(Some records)
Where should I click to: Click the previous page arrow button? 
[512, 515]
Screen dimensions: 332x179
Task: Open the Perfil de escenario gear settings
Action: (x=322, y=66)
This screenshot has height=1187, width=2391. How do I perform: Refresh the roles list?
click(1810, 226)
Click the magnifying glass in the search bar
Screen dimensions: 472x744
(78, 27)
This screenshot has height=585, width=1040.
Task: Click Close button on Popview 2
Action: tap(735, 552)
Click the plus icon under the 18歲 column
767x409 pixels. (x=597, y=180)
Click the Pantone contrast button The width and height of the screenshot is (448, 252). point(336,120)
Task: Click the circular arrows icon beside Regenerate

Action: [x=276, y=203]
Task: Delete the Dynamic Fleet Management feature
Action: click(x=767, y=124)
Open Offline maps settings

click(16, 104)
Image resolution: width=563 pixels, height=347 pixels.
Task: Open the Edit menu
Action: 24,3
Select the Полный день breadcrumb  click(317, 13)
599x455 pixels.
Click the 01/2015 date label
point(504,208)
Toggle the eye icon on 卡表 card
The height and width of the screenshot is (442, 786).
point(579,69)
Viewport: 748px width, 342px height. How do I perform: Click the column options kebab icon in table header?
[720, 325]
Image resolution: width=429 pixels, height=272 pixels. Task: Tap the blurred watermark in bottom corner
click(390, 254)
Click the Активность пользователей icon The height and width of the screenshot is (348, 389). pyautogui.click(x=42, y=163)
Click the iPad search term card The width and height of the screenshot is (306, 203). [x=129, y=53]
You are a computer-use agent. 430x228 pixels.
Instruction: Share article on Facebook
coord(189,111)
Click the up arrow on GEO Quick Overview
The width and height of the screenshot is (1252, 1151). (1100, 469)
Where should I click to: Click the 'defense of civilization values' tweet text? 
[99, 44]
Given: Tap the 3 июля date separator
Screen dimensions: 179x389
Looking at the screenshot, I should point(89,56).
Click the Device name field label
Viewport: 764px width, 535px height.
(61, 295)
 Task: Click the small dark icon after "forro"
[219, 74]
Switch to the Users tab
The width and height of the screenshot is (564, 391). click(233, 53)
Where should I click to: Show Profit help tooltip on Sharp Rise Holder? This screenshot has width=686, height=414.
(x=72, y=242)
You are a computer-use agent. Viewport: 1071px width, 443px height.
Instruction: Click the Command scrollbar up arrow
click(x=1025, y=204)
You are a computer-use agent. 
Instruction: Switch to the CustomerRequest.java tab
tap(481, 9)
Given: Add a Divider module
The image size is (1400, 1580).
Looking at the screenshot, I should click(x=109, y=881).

| SET TASK |
Rewrite all of the data above, changing every "Viewport" to "Display" and leaving everything else unchanged.

| FINAL ANSWER |
Where should I click to: Click the previous page arrow button? 
[512, 515]
Screen dimensions: 332x179
Task: Open the Perfil de escenario gear settings
Action: (x=322, y=66)
This screenshot has height=1187, width=2391. How do I perform: Refresh the roles list?
click(1810, 226)
Click the magnifying glass in the search bar
Screen dimensions: 472x744
(78, 27)
This screenshot has height=585, width=1040.
Task: Click Close button on Popview 2
Action: tap(735, 552)
Click the plus icon under the 18歲 column
767x409 pixels. (x=597, y=180)
Click the Pantone contrast button The width and height of the screenshot is (448, 252). point(336,120)
Task: Click the circular arrows icon beside Regenerate

Action: [x=276, y=203]
Task: Delete the Dynamic Fleet Management feature
Action: click(x=767, y=124)
Open Offline maps settings

click(16, 104)
Image resolution: width=563 pixels, height=347 pixels.
Task: Open the Edit menu
Action: 24,3
Select the Полный день breadcrumb  click(317, 13)
599x455 pixels.
Click the 01/2015 date label
point(504,208)
Toggle the eye icon on 卡表 card
The height and width of the screenshot is (442, 786).
point(579,69)
Display: 748px width, 342px height. How do I perform: Click the column options kebab icon in table header?
[720, 325]
Image resolution: width=429 pixels, height=272 pixels. Task: Tap the blurred watermark in bottom corner
click(390, 254)
Click the Активность пользователей icon The height and width of the screenshot is (348, 389). pyautogui.click(x=42, y=163)
Click the iPad search term card The width and height of the screenshot is (306, 203). [x=129, y=53]
You are a computer-use agent. 430x228 pixels.
Instruction: Share article on Facebook
coord(189,111)
Click the up arrow on GEO Quick Overview
The width and height of the screenshot is (1252, 1151). (1100, 469)
Where should I click to: Click the 'defense of civilization values' tweet text? 
[99, 44]
Given: Tap the 3 июля date separator
Screen dimensions: 179x389
Looking at the screenshot, I should point(89,56).
Click the Device name field label
Display: 764px width, 535px height.
(61, 295)
 Task: Click the small dark icon after "forro"
[219, 74]
Switch to the Users tab
The width and height of the screenshot is (564, 391). click(233, 53)
Where should I click to: Show Profit help tooltip on Sharp Rise Holder? This screenshot has width=686, height=414.
(x=72, y=242)
You are a computer-use agent. Display: 1071px width, 443px height.
Instruction: Click the Command scrollbar up arrow
click(x=1025, y=204)
You are a computer-use agent. 
Instruction: Switch to the CustomerRequest.java tab
tap(481, 9)
Given: Add a Divider module
The image size is (1400, 1580).
Looking at the screenshot, I should click(x=109, y=881).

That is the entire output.